Stored entries:
____

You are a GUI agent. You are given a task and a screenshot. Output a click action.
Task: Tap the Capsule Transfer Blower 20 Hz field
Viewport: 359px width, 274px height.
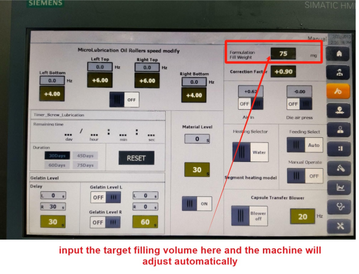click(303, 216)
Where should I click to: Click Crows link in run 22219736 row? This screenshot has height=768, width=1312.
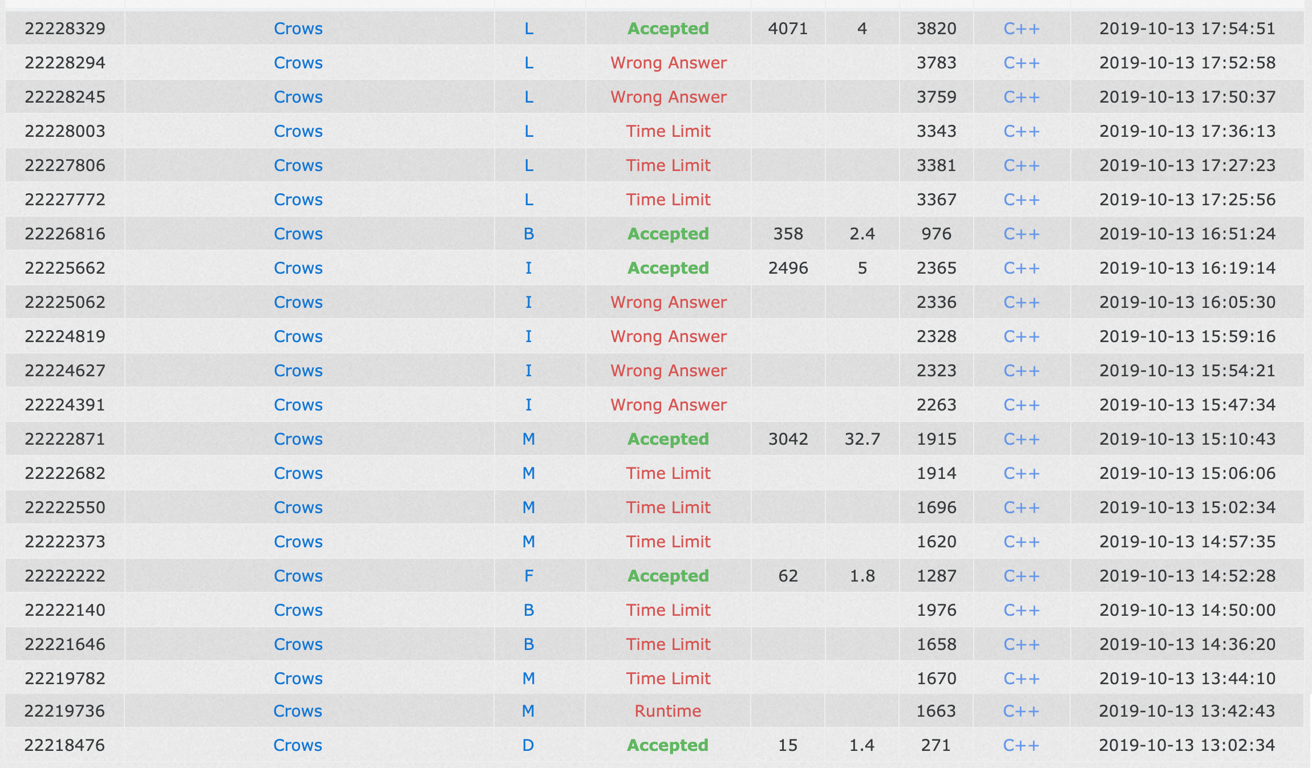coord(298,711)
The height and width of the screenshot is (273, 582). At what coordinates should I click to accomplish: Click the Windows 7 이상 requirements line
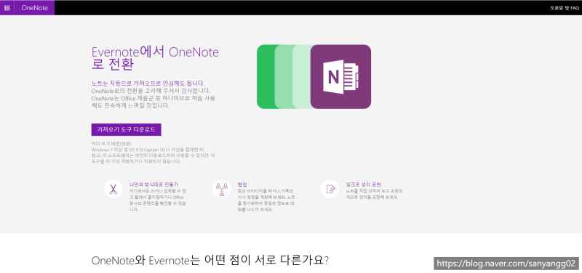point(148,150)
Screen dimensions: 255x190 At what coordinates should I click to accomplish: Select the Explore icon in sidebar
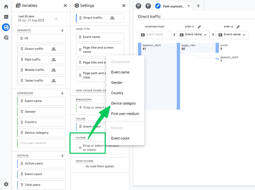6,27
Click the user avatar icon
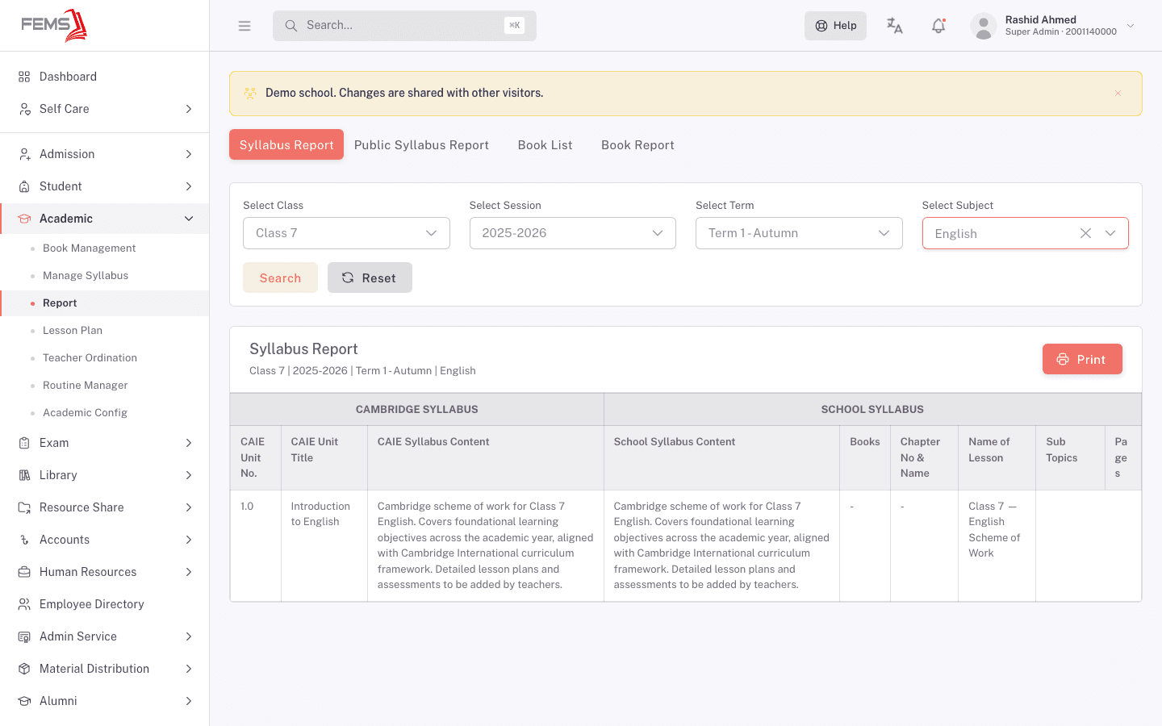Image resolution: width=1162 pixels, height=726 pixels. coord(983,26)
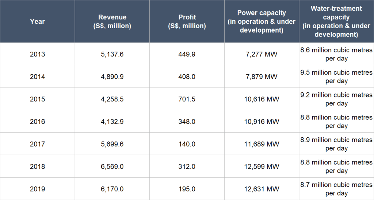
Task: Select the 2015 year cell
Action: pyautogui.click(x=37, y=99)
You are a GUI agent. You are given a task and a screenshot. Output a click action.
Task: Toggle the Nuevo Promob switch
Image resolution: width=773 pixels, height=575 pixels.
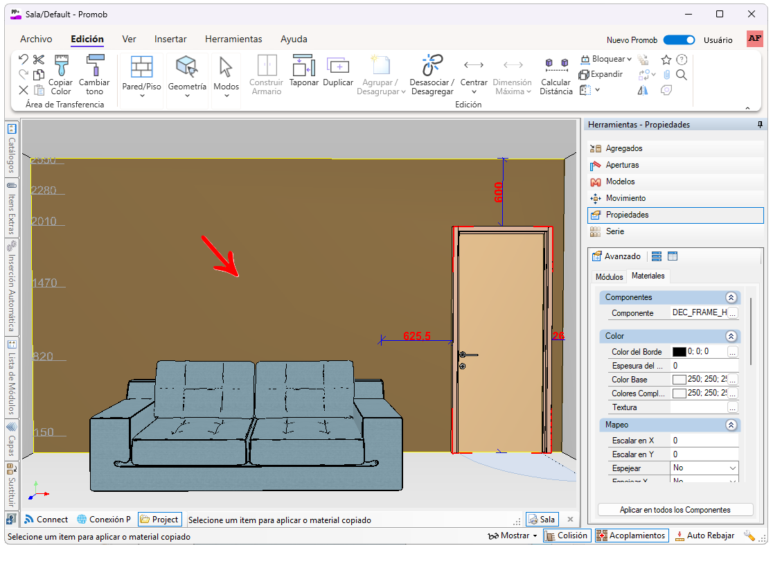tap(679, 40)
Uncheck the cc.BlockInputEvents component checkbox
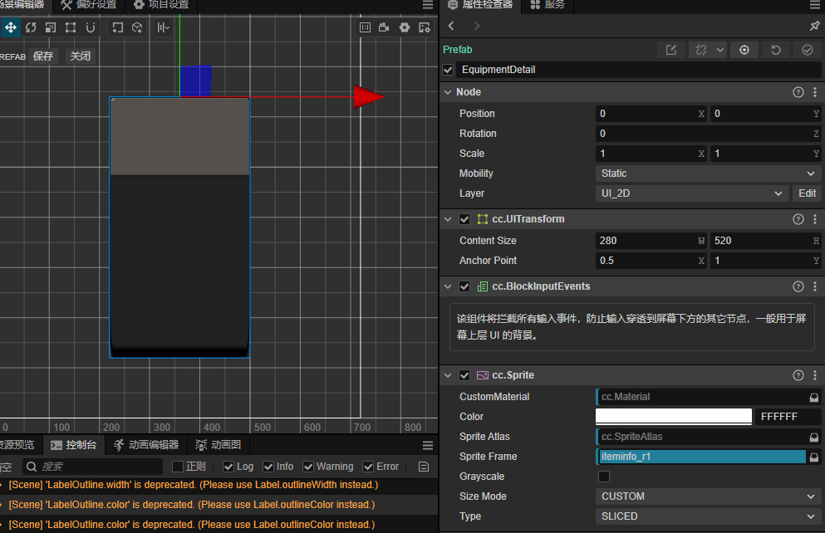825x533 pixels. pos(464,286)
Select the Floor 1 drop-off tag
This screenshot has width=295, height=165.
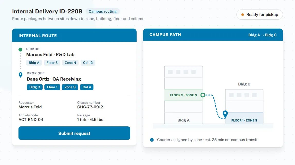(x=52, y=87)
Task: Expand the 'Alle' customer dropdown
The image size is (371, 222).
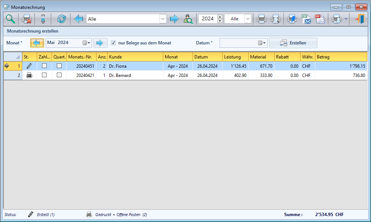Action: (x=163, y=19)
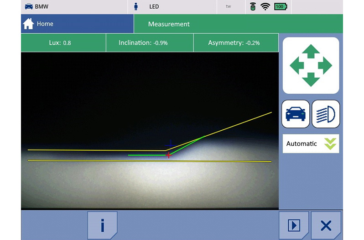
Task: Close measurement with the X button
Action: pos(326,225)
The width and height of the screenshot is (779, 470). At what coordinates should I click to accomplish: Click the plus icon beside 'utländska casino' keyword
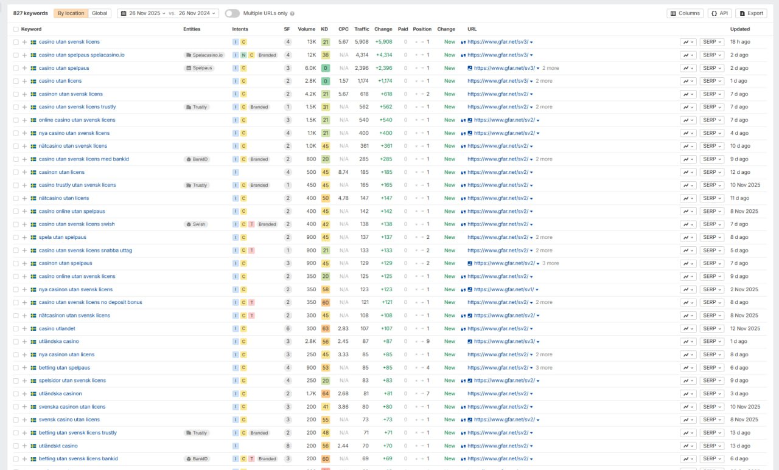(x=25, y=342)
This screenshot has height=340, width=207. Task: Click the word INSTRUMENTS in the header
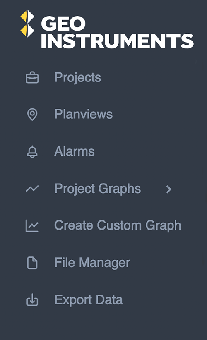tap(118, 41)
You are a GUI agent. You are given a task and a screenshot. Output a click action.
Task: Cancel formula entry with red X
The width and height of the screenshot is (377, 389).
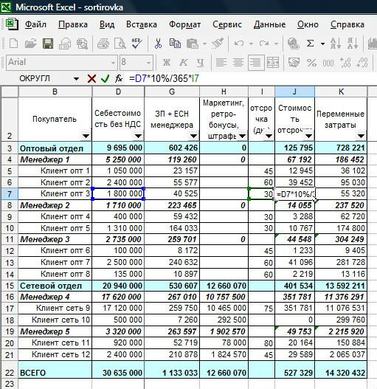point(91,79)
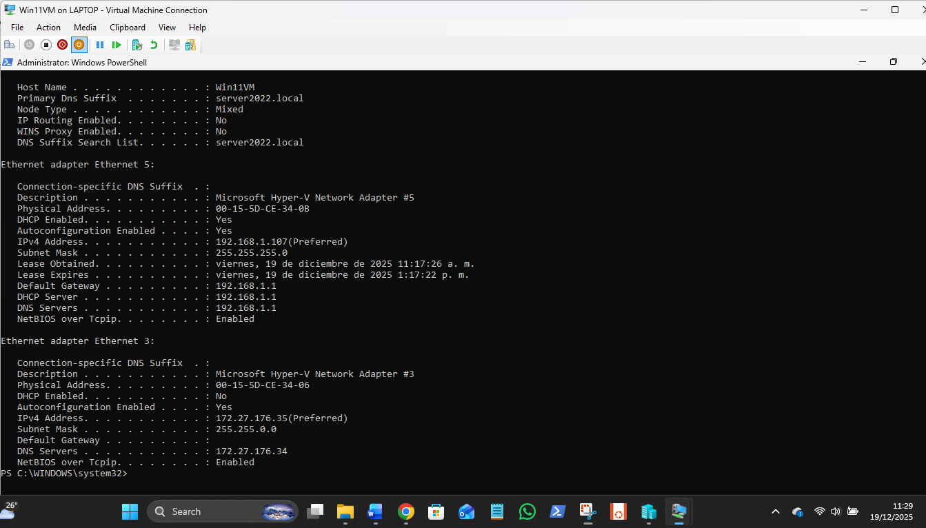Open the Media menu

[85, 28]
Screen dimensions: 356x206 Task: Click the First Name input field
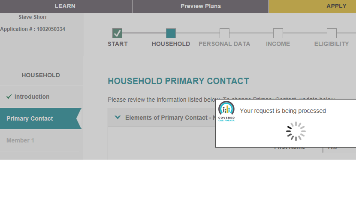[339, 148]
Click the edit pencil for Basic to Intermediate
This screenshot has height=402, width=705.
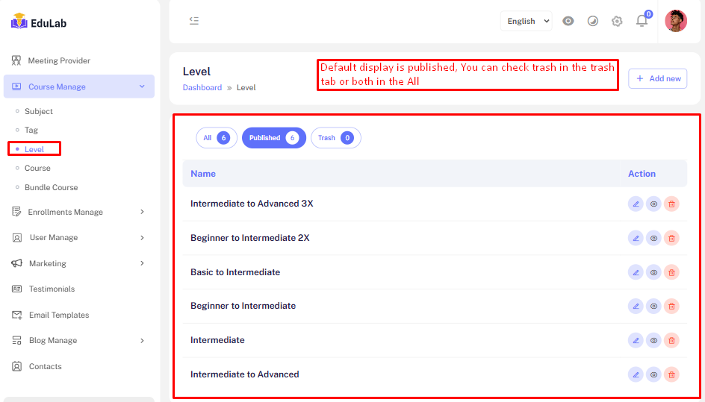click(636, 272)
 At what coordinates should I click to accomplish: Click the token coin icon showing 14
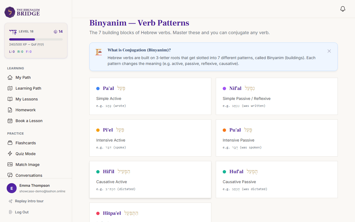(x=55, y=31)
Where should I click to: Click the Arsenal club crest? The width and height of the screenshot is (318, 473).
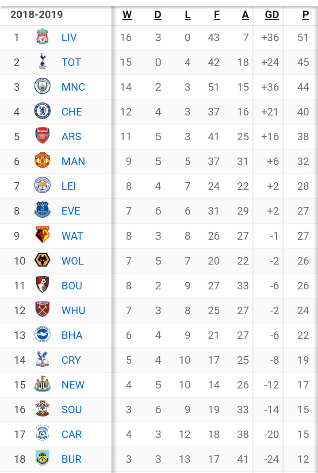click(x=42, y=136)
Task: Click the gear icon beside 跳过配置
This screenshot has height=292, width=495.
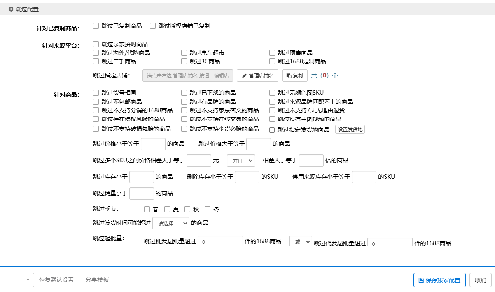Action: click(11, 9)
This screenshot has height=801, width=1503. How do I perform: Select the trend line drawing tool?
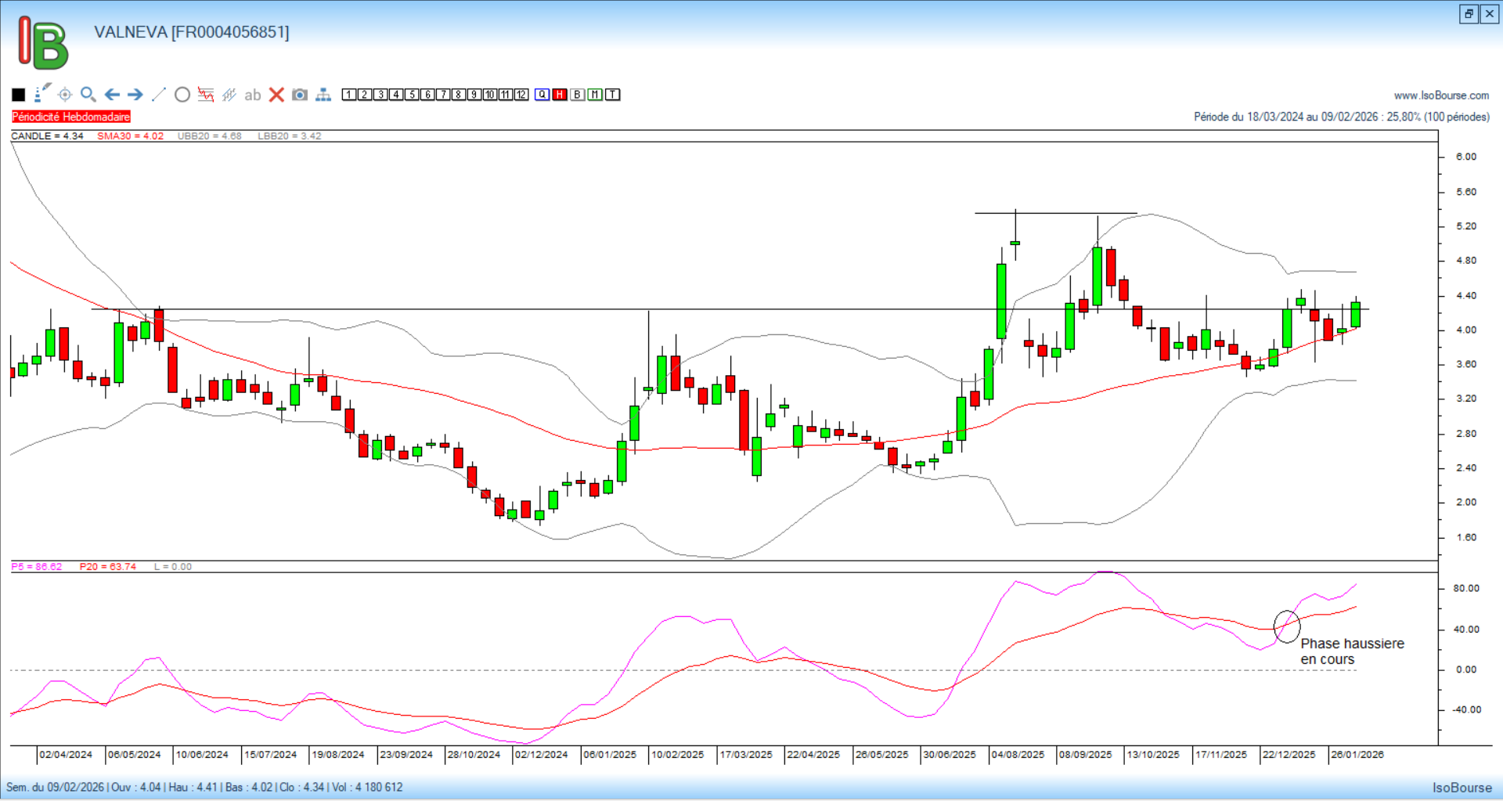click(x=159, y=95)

____

▸ Instructions to follow: Reproduce the lines above exactly, please, but not the pictures in them.

▸ Task result:
You are a GUI agent. You are given a task and a screenshot. Output a click action.
Task: Tap the Capsule Transfer Blower 20 Hz field
Viewport: 359px width, 274px height.
click(303, 216)
Where should I click to: Click Crows link in run 22219736 row? This screenshot has height=768, width=1312.
coord(298,711)
The height and width of the screenshot is (273, 582). At what coordinates should I click to accomplish: Click the Windows 7 이상 requirements line
point(148,150)
Screen dimensions: 255x190 At what coordinates should I click to accomplish: Select the Explore icon in sidebar
6,27
Click the user avatar icon
Image resolution: width=1162 pixels, height=726 pixels. coord(983,26)
Task: Select the 2015 year cell
Action: pyautogui.click(x=37, y=99)
You are a GUI agent. You are given a task and a screenshot. Output a click action.
Task: Toggle the Nuevo Promob switch
Image resolution: width=773 pixels, height=575 pixels.
tap(679, 40)
Uncheck the cc.BlockInputEvents component checkbox
825x533 pixels. pos(464,286)
Select the Floor 1 drop-off tag
This screenshot has width=295, height=165.
(x=52, y=87)
Task: Expand the 'Alle' customer dropdown
The image size is (371, 222).
Action: (x=163, y=19)
Task: Close measurement with the X button
Action: pos(326,225)
The width and height of the screenshot is (779, 470). At what coordinates should I click to accomplish: Click the plus icon beside 'utländska casino' keyword
(x=25, y=342)
This screenshot has height=340, width=207. Task: Click the word INSTRUMENTS in the header
tap(118, 41)
You are a GUI agent. You are given a task and a screenshot. Output a click action.
Task: Cancel formula entry with red X
The width and height of the screenshot is (377, 389).
point(91,79)
Open the Media menu

[85, 28]
Screen dimensions: 356x206 Task: Click the First Name input field
[339, 148]
Click the edit pencil for Basic to Intermediate
This screenshot has height=402, width=705.
click(636, 272)
 At what coordinates should I click to accomplish: Click the token coin icon showing 14
(x=55, y=31)
Where should I click to: Click the Arsenal club crest? The width and height of the screenshot is (318, 473).
click(x=42, y=136)
Task: Click the gear icon beside 跳过配置
This screenshot has height=292, width=495.
Action: click(11, 9)
This screenshot has height=801, width=1503. How do I perform: Select the trend line drawing tool?
click(x=159, y=95)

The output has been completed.